(Action item): Reproduce the data exactly as it stands.

Dataset entries:

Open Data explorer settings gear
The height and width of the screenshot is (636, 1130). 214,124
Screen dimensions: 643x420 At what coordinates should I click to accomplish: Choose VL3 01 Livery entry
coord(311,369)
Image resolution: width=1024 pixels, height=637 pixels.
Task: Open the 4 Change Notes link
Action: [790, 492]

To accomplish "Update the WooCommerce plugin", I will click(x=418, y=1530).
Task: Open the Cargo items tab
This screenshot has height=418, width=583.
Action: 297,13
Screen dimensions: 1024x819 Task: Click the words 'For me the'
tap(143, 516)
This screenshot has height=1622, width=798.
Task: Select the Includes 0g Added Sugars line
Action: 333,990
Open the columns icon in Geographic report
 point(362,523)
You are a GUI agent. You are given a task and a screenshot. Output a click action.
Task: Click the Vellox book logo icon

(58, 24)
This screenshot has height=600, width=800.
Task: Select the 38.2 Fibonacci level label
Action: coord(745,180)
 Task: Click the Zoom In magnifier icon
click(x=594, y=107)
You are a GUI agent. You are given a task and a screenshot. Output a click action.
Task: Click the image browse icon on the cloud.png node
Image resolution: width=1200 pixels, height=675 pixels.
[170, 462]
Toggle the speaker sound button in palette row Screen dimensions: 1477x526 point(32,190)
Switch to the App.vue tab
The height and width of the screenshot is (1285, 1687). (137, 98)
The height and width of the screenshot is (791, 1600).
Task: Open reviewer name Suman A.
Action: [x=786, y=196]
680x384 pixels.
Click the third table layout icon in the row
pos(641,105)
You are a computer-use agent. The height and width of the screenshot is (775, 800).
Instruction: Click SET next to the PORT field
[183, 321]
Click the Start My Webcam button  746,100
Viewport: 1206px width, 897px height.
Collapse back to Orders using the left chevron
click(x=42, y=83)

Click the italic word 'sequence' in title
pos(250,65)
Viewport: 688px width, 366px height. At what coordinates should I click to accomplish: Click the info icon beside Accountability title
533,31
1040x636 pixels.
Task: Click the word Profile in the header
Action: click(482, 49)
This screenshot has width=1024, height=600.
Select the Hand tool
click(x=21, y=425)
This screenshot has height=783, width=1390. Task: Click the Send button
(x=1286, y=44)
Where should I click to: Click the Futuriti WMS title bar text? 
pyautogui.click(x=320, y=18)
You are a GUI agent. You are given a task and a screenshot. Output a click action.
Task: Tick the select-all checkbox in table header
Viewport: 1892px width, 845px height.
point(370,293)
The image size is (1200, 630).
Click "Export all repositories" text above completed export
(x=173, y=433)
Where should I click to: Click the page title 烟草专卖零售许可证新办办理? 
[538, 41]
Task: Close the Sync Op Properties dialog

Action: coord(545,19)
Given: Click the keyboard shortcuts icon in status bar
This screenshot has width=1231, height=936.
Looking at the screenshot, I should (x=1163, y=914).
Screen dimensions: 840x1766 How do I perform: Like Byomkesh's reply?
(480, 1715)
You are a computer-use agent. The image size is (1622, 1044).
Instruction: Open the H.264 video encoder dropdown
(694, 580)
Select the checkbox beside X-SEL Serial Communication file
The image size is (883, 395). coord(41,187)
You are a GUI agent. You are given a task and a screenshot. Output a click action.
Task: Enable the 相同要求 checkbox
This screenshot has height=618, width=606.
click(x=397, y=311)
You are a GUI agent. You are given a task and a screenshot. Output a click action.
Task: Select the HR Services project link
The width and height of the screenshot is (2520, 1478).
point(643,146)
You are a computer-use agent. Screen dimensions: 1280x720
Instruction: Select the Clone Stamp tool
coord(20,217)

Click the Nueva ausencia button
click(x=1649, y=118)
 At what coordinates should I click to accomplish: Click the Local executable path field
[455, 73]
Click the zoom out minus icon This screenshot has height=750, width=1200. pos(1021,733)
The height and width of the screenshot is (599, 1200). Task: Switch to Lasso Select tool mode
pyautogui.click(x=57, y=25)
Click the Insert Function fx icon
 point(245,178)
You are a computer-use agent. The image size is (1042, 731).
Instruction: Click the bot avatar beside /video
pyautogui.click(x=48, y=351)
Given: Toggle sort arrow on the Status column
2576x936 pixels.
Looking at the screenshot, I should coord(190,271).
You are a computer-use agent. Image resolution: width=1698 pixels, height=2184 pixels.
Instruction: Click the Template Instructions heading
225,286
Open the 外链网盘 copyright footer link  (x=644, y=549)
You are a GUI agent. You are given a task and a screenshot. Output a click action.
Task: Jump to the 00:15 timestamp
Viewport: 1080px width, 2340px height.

(Written response):
Open Data explorer settings gear
The height and width of the screenshot is (636, 1130). 214,124
Screen dimensions: 643x420 At what coordinates should I click to accomplish: Choose VL3 01 Livery entry
coord(311,369)
Image resolution: width=1024 pixels, height=637 pixels.
Task: Open the 4 Change Notes link
Action: [790, 492]

To accomplish "Update the WooCommerce plugin", I will click(x=418, y=1530).
Task: Open the Cargo items tab
This screenshot has height=418, width=583.
Action: 297,13
Screen dimensions: 1024x819 Task: Click the words 'For me the'
tap(143, 516)
This screenshot has height=1622, width=798.
Task: Select the Includes 0g Added Sugars line
Action: 333,990
Open the columns icon in Geographic report
 point(362,523)
You are a GUI agent. You are given a task and a screenshot. Output a click action.
Task: Click the Vellox book logo icon

(58, 24)
This screenshot has height=600, width=800.
Task: Select the 38.2 Fibonacci level label
Action: coord(745,180)
 Task: Click the Zoom In magnifier icon
click(x=594, y=107)
You are a GUI agent. You are given a task and a screenshot. Output a click action.
Task: Click the image browse icon on the cloud.png node
Image resolution: width=1200 pixels, height=675 pixels.
[170, 462]
Toggle the speaker sound button in palette row Screen dimensions: 1477x526 point(32,190)
Switch to the App.vue tab
The height and width of the screenshot is (1285, 1687). (137, 98)
The height and width of the screenshot is (791, 1600).
Task: Open reviewer name Suman A.
Action: [x=786, y=196]
680x384 pixels.
Click the third table layout icon in the row
pos(641,105)
You are a computer-use agent. The height and width of the screenshot is (775, 800).
Instruction: Click SET next to the PORT field
[183, 321]
Click the Start My Webcam button  746,100
Viewport: 1206px width, 897px height.
Collapse back to Orders using the left chevron
click(x=42, y=83)

Click the italic word 'sequence' in title
pos(250,65)
Viewport: 688px width, 366px height. At what coordinates should I click to accomplish: Click the info icon beside Accountability title
533,31
1040x636 pixels.
Task: Click the word Profile in the header
Action: click(482, 49)
This screenshot has width=1024, height=600.
Select the Hand tool
click(x=21, y=425)
This screenshot has height=783, width=1390. Task: Click the Send button
(x=1286, y=44)
Where should I click to: Click the Futuriti WMS title bar text? 
pyautogui.click(x=320, y=18)
You are a GUI agent. You are given a task and a screenshot. Output a click action.
Task: Tick the select-all checkbox in table header
Viewport: 1892px width, 845px height.
point(370,293)
The image size is (1200, 630).
Click "Export all repositories" text above completed export
(x=173, y=433)
Where should I click to: Click the page title 烟草专卖零售许可证新办办理? 
[538, 41]
Task: Close the Sync Op Properties dialog

Action: coord(545,19)
Given: Click the keyboard shortcuts icon in status bar
This screenshot has width=1231, height=936.
Looking at the screenshot, I should (x=1163, y=914).
Screen dimensions: 840x1766 How do I perform: Like Byomkesh's reply?
(480, 1715)
You are a computer-use agent. The image size is (1622, 1044).
Instruction: Open the H.264 video encoder dropdown
(694, 580)
Select the checkbox beside X-SEL Serial Communication file
The image size is (883, 395). coord(41,187)
You are a GUI agent. You are given a task and a screenshot. Output a click action.
Task: Enable the 相同要求 checkbox
This screenshot has height=618, width=606.
click(x=397, y=311)
You are a GUI agent. You are given a task and a screenshot. Output a click action.
Task: Select the HR Services project link
The width and height of the screenshot is (2520, 1478).
point(643,146)
You are a computer-use agent. Screen dimensions: 1280x720
Instruction: Select the Clone Stamp tool
coord(20,217)

Click the Nueva ausencia button
click(x=1649, y=118)
 At what coordinates should I click to accomplish: Click the Local executable path field
[455, 73]
Click the zoom out minus icon This screenshot has height=750, width=1200. pos(1021,733)
The height and width of the screenshot is (599, 1200). Task: Switch to Lasso Select tool mode
pyautogui.click(x=57, y=25)
Click the Insert Function fx icon
 point(245,178)
You are a computer-use agent. The image size is (1042, 731).
Instruction: Click the bot avatar beside /video
pyautogui.click(x=48, y=351)
Given: Toggle sort arrow on the Status column
2576x936 pixels.
Looking at the screenshot, I should coord(190,271).
You are a computer-use agent. Image resolution: width=1698 pixels, height=2184 pixels.
Instruction: Click the Template Instructions heading
225,286
Open the 外链网盘 copyright footer link  (x=644, y=549)
You are a GUI agent. You are given a task and a screenshot. Output a click action.
Task: Jump to the 00:15 timestamp
Viewport: 1080px width, 2340px height.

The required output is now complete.